Why am I going on about this? It’s not because that rather annoying fact that 20-25% of men’s college basketball players just leave the NCAA by way of the portal every single year. If Jeff Goodman wants to jump up and down because coaches are telling him to jump up and down, that’s his business.

No, the reason that I’m pointing allllll of this out……

….. is because the 2024 offseason was the last one with players holding a COVID-19 bonus season of eligibility.

In effect, last year, all four classes of Division 1 men’s basketball players were eligible to enter the portal, because the seniors had a COVID bonus year in their back pocket. Sure, some guys are still out there because they took a redshirt year along the way or they had an injury redshirt year, so there might be a few more guys on bonus seasons in 2025-26.

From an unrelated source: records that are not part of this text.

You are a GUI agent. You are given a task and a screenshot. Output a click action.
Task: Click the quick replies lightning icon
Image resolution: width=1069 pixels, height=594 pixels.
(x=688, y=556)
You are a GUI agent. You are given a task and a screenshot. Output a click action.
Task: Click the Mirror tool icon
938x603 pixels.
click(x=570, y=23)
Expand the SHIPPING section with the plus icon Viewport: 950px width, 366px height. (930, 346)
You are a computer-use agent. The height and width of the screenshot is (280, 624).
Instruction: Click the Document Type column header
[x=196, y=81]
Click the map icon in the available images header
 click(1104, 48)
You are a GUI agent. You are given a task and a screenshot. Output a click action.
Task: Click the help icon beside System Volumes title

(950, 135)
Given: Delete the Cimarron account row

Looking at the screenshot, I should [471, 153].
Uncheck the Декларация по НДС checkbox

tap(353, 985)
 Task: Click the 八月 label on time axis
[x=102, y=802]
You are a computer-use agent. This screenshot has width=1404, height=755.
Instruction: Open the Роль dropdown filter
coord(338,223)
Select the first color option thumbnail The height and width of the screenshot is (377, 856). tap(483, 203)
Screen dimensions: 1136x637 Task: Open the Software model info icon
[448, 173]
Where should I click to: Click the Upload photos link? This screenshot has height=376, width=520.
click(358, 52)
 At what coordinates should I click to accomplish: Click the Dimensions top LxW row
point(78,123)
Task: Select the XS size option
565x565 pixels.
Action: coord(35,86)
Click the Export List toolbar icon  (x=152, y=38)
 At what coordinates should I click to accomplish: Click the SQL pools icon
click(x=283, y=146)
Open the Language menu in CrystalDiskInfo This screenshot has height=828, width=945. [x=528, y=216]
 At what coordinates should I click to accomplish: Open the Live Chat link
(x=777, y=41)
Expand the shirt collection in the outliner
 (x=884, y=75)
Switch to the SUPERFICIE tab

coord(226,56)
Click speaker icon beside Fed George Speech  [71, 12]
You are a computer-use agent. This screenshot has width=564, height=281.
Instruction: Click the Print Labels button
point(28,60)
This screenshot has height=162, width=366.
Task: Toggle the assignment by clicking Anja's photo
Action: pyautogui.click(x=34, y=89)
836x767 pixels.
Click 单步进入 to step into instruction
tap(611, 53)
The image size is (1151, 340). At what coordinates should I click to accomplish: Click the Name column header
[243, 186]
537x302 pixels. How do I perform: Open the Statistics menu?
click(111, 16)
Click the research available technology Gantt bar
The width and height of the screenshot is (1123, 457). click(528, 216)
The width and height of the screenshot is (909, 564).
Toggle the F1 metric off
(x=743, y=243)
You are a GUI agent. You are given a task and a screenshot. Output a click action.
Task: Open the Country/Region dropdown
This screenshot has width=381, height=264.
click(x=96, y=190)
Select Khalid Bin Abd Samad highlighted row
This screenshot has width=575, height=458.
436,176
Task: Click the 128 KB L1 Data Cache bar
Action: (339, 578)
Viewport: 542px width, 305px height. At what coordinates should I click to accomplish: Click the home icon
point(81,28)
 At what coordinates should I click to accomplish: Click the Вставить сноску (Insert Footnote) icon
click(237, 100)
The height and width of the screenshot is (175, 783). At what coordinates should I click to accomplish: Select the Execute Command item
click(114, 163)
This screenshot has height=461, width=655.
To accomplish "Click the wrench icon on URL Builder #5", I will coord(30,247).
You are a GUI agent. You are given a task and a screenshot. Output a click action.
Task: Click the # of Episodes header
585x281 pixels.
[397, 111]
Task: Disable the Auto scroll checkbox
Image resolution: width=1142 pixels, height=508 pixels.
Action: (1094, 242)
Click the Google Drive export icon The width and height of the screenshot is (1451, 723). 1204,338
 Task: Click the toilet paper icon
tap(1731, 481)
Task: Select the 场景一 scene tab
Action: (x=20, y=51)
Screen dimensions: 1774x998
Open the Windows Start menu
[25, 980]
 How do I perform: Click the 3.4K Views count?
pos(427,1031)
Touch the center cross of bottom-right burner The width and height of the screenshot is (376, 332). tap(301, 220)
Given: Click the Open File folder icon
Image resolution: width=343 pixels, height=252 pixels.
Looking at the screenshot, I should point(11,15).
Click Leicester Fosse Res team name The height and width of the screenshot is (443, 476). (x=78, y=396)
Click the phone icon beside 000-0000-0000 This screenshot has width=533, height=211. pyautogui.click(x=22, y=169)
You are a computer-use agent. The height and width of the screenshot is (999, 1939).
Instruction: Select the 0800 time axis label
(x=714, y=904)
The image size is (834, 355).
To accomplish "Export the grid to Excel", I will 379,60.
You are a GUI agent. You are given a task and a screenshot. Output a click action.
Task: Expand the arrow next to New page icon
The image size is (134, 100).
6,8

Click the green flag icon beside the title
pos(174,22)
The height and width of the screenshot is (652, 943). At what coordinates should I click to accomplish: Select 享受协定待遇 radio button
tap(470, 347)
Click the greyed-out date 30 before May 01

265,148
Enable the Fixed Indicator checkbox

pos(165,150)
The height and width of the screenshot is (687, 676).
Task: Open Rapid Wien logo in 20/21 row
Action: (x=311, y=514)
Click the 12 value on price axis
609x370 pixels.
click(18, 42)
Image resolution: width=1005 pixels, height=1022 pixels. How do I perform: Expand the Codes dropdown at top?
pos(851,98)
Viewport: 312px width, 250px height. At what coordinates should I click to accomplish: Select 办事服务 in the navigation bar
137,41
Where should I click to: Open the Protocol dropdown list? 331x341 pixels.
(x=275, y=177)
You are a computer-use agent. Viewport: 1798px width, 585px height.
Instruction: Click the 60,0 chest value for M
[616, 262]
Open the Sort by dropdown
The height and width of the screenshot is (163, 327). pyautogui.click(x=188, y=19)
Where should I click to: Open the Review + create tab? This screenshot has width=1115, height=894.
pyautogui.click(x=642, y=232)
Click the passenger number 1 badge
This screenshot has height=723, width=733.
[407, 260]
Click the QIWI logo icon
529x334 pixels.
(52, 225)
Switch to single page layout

But widely speaking, all of the seniors this season are done when the the final horn sounds on their final game. Effectively, none of them will be transferring.

And so, I am writing all of this to make this point: Get ready for ding dongs that breathlessly tell you how many guys are in the portal to magically be praising coaches for how they have “figured out” how to coach and recruit in the portal era because there’s suddenly 15-20-25% fewer transfers than there were the last few years.

No one will have figured anything out, there just will be only three possible classes of players transferring.

And if all of a sudden, if there’s, say, 25% fewer players available, meaning there might only be 750 Division 1 scholarship to scholarship transfers available….. Do you think that maaaaaaaybe coaches that thought that they could just live entirely in the portal every single year miiiiiiiight be in a lot of trouble going forward? I’m not trying to say that Marquette head coach Shaka Smart was reading the room and doing the math on this from the get-go, because I haven’t talked to him about that. On top of that, it’s probably unlikely that Smart would say anything that would come across as critical of how other teams have been operating. But if the battles to recruit transfers about to get a lot more tense because there’s just going to be fewer available transfers, then it would certainly seem that a coaching staff and program that has emphasized internal growth and development while keeping the pipelines open with high school programs all along might just have an advantage now, right?